= Rhythmic Gymnastics Junior World Championships =

Rhythmic gymnastics competition

The FIG Rhythmic Gymnastics Junior World Championships, are a rhythmic gymnastics competition organized by the International Gymnastics Federation (FIG).

==History==
The inaugural edition was held in Moscow, Russia in July 2019. Subsequent championships are then to be held biannually in odd numbered years from 2021 onwards.

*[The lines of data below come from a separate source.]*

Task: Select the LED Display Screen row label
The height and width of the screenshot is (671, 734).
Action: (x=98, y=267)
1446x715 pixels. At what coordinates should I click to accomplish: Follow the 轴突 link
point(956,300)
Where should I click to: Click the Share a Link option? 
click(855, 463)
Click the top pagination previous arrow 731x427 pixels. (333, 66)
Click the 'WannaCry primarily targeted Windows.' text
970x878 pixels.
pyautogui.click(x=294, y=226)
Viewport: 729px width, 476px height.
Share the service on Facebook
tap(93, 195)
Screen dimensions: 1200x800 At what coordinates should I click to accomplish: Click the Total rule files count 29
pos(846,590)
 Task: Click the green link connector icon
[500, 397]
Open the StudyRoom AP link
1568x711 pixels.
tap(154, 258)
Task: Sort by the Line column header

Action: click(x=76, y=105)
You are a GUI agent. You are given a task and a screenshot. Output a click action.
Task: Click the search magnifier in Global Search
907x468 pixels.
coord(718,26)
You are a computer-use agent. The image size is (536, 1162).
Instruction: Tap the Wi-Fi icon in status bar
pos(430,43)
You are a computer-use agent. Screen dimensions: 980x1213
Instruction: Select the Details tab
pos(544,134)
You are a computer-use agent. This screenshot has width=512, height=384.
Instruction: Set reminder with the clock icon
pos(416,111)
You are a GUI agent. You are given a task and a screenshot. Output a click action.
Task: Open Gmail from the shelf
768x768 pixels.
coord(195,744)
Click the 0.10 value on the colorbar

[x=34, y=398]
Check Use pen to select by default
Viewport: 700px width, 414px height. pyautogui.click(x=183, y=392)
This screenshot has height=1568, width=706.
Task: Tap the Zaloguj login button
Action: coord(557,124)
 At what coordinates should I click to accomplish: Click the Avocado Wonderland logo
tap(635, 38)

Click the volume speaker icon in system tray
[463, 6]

In May 2020, the FIG announced that there will be no Junior World Championships in 2021 in artistic or rhythmic gymnastics. FIG's executive committee reasoned the decision was made "to avoid overloading the 2021 calendar". The next Junior Worlds were held in 2023.

To be eligible for the championships, girls must be between 14 and 15 years of age (previously between 13 and 15).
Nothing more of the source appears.